# Location Mapping Exploration
This notebook is just to explore the best solution for location mapping. Final mapping is done in location_mapping.ipynb
\
\
The raw data contains over a thousand different locations, a lot of them with very low occurrences. This can considerably reduce the quality of our model. We must filter our locations carefully without reducing the size of our dataset. To do so, we will associate every location to its closest population center.
\
\
This notebook goes through all location values and maps them to their closest population center. Population centers are defined as either:
1. Quebec Administrative Regions Main Cities (Estrie: Sherbrooke, Magog, Montérégie: Brossard, Granby etc.)
2. Quebec Administrative Regions (Estrie, Outaouais, Montérégie etc.)
3. Quebec Administrative Regions Main Cities + MTL Boroughs
4. Quebec Administrative Regions + MTL Boroughs
5. Quebec's 112 Biggest Cities + MTL Boroughs

In [41]:
import numpy as np
import pandas as pd
import pickle

from geopy.distance import geodesic
from geopy.location import Location
from geopy.geocoders import Nominatim
from tqdm import tqdm

from os import path
from IPython.display import display

## Useful Methods & Resources

### Geolocation Methods

In [42]:
geolocator = Nominatim(user_agent='housing-qc')

In [43]:
# Find geographical coordinates of all locations in given list
def find_coordinates(locations):
    location_dict = []
    unknown_locations = []

    for location in tqdm(locations, desc='Finding Location Coordinates'):
        try:
            geocode = geolocator.geocode(location + ', QC')
        except:
            geocode = None
        
        if geocode is None:
            unknown_locations.append(location)
            print(location + ' is an unknown location')
        else:
            location_dict.append({'Name': location, 'Latitude': geocode.latitude, 'Longitude': geocode.longitude})

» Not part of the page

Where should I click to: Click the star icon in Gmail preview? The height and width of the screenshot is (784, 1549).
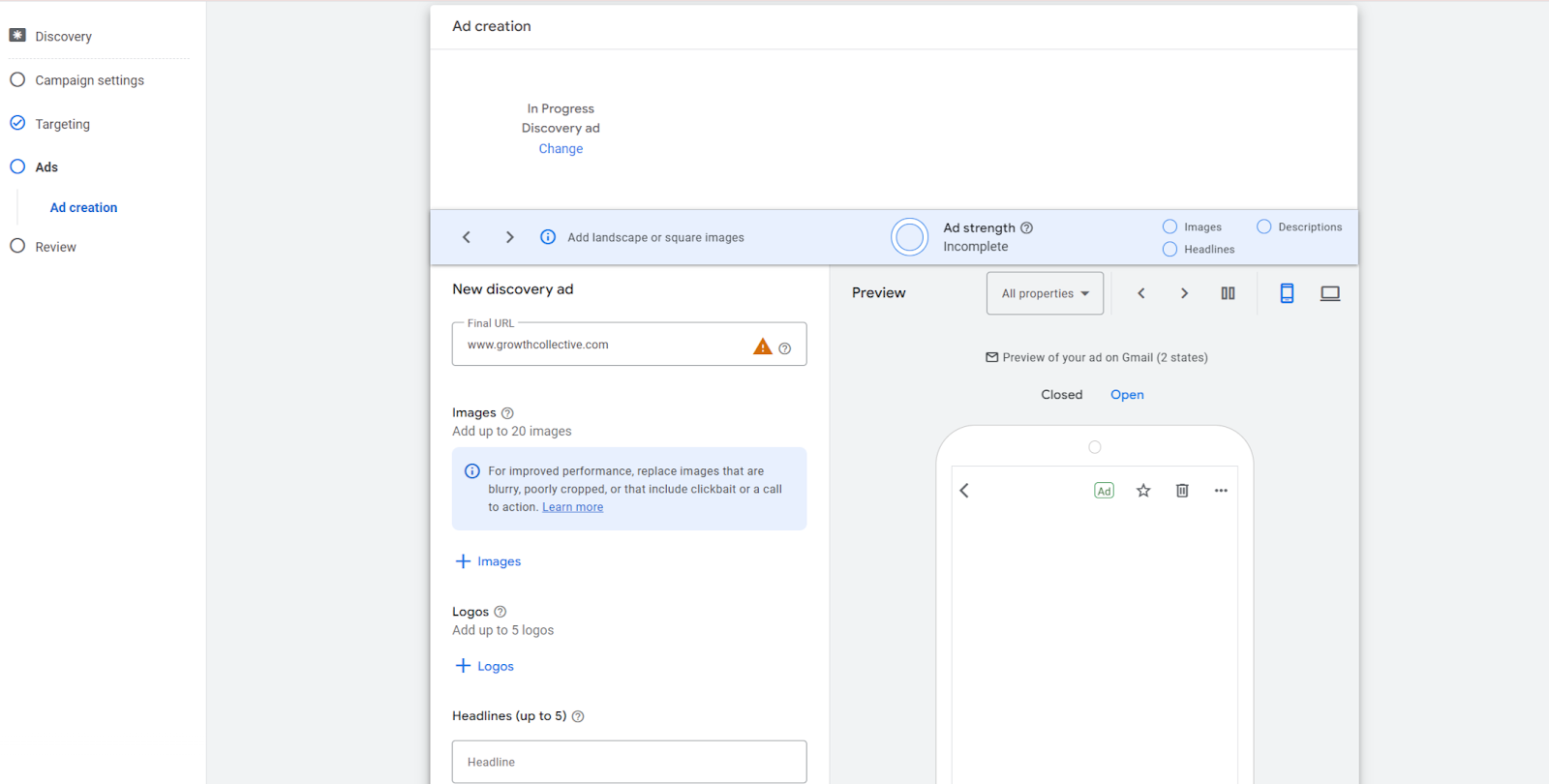(1143, 491)
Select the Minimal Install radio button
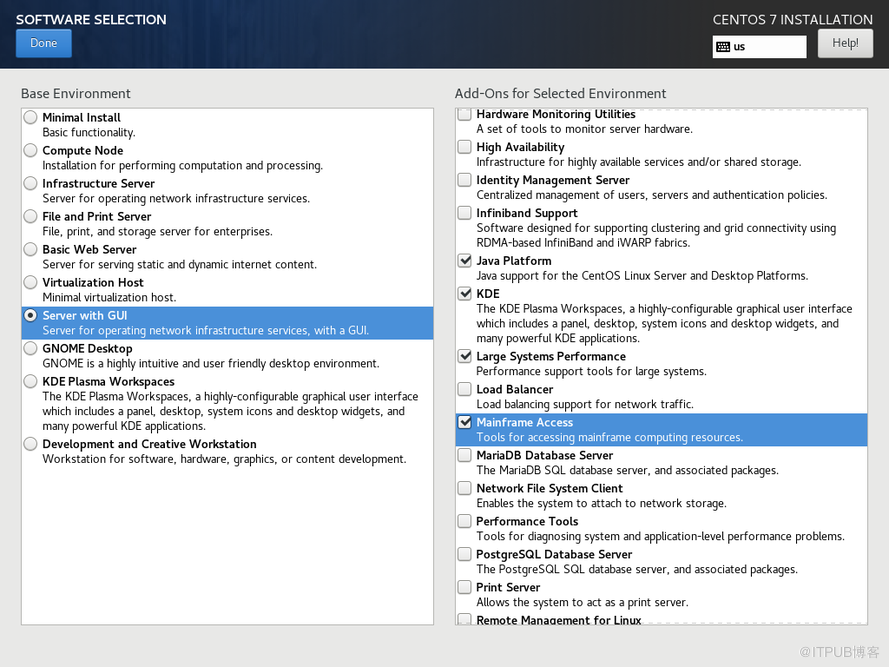 [31, 118]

    return pd.DataFrame(location_dict), unknown_locations

In [44]:
# Given geographical latitude and longitude, find the closest location in the given list
def find_closest_location(latitude, longitude, locations: pd.DataFrame):
    distances = []

    for _, location in locations.iterrows():
        distances.append(geodesic((latitude, longitude), (location['Latitude'], location['Longitude'])))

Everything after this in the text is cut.